O fato é que, instalou-se uma situação de beligerância decorrente de desacertos entre as partes relativos a supostos vícios construtivos, o que culminou com o ajuizamento de uma medida cautelar de produção antecipada de provas, e duas ações.
Desde então, a entrada no empreendimento é restrita, dependendo de autorização expressa do mesmo, e destinada unicamente à realização de pequenos reparos técnicos.
É inegável que se as autoras tivessem ingressado no Empreendimento e suprimido árvores, realizado poda inadequada em exemplares, tais fatos não teriam passado incólumes à Secretaria do Meio Ambiente, muito menos nos processos judiciais acima indicados.

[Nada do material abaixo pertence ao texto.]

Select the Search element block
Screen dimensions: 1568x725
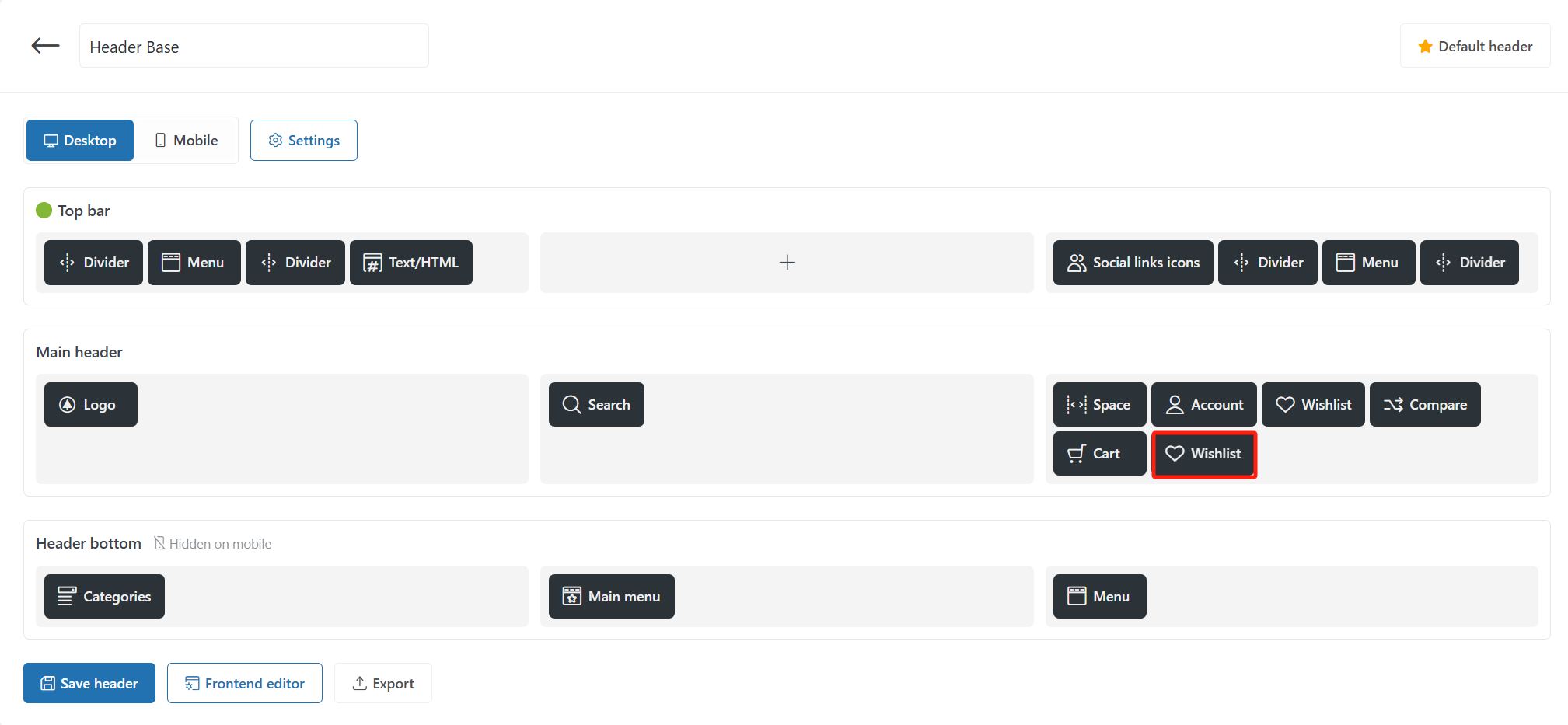596,405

Basta que se verifique a menção feita no Relatório Técnico de vistoria onde a representante do Empreendimento faz questão de informar que ao realizar reformas atuais, teria ocasionado maus-tratos a exemplares arbóreos, alegação essa que ora se repudia veementemente.
2.2. NÃO COMPROVAÇÃO DO DANO
Logo, se alguém, de fato, suprimiu ou maltratou os exemplares arbóreos existentes no interior da propriedade, certamente não foi a autora. Resta claro que os plantios e demais obrigações constantes do termo de compromisso ambiental e seu aditivo foram devidamente realizados, tanto que foi concedido o regular “Habite-se” para o empreendimento.

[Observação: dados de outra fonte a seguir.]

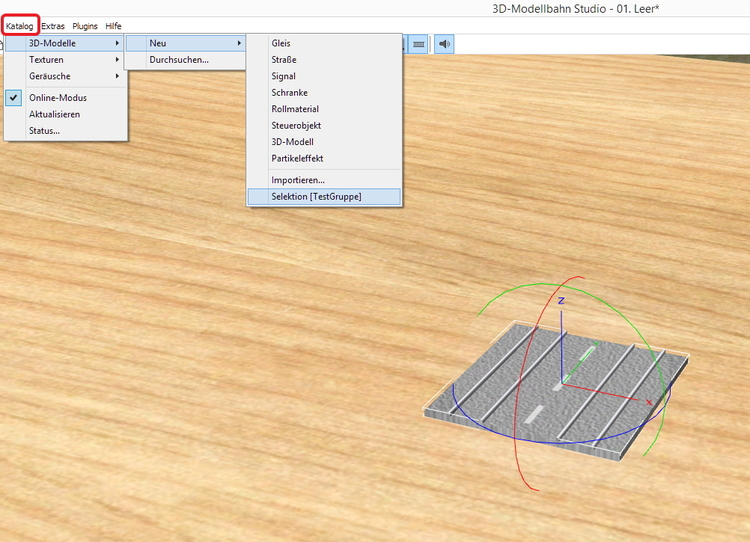750x542 pixels.
Task: Pick the Rollmaterial entry
Action: [295, 109]
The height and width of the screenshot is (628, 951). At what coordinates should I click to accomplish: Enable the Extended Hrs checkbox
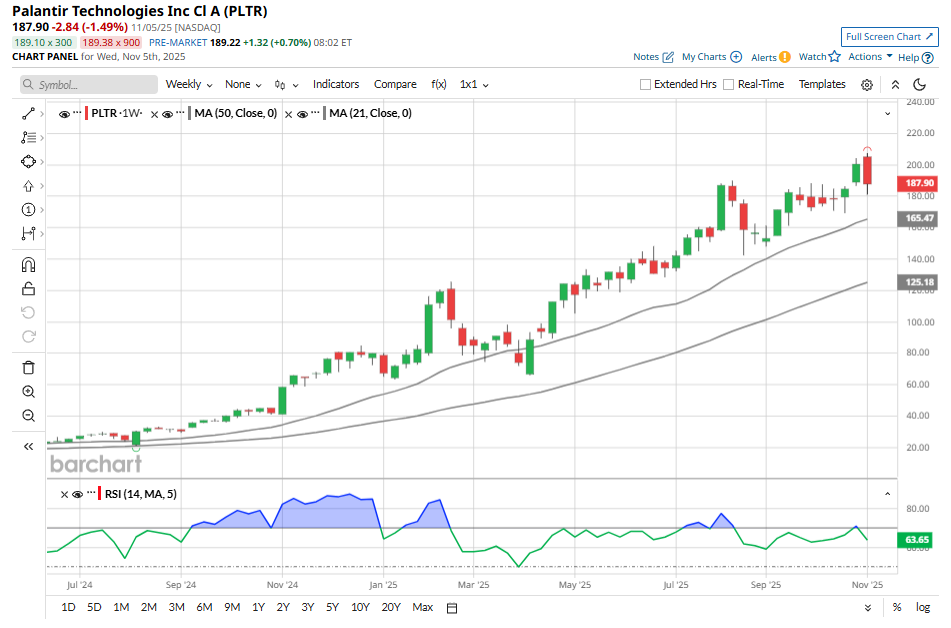(645, 85)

Note-se, inclusive, que não faz qualquer sentido a alegação do órgão municipal ambiental de que os Certificados de Conclusão apresentados pelo interessado foram emitidos sem que houvesse parecer técnico para confirmação do cumprimento das cláusulas do termo de compromisso ambiental e, portanto, foram emitidos de forma irregular.
Ou seja, as Autoras firmaram compromisso com o Município, por meio de sua Secretaria do Meio Ambiente, e, pela Prefeitura desse mesmo Município, receberam os Certificados de Conclusão do empreendimento atestando a sua plena regularidade. Portanto, descabido o órgão municipal ambiental alegar a irregularidade de tais Certificados.

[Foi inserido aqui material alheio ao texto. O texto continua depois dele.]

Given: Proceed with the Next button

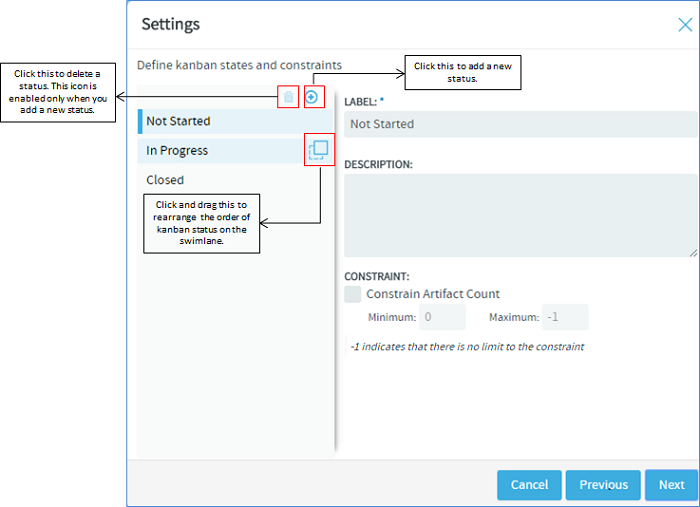Looking at the screenshot, I should click(671, 485).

Assim, resta demonstrado o equívoco do órgão municipal ambiental, em imputar às Autoras a alegada conduta ilícita, pois a manutenção das árvores existentes no empreendimento é de responsabilidade exclusiva do Empreendimento.
Salta aos olhos, portanto, que não houve qualquer ação ou omissão imputável às Autoras, uma vez que, se descumprimento do termo de compromisso ambiental houve, essa responsabilidade somente poderia ser atribuída ao Empreendimento, quando foi realizada a sua assembleia de instalação.
Destarte, ante a ausência de conduta a ser atribuível às Autuadas (ora Autoras), além de haver flagrante violação à teoria dos motivos determinantes, também com relação ao mérito da autuação, não subsistem o Auto de Infração Ambiental.
2.3. AUSÊNCIA DE RESPONSABILIDADE ADMINISTRATIVA AMBIENTAL DAS AUTORAS
Conforme visto, uma vez que não pode ser imputável às Autoras a conduta referente a supressão de exemplares arbóreos e maus tratos a outros exemplares, inexiste a conduta indicada nos referidos atos administrativos sancionatórios ora rechaçados.
Ou seja, não sendo as Autoras proprietárias da área e, por tal razão, não sendo elas as responsáveis pela manutenção dos indivíduos arbóreos lá existentes, não se pode afirmar que essas praticaram qualquer conduta comissiva ou omissiva, direta ou indiretamente, com culpa e muito menos com dolo, que pudesse ser caracterizada como supressão, nem mesmo maus tratos desses indivíduos arbóreos.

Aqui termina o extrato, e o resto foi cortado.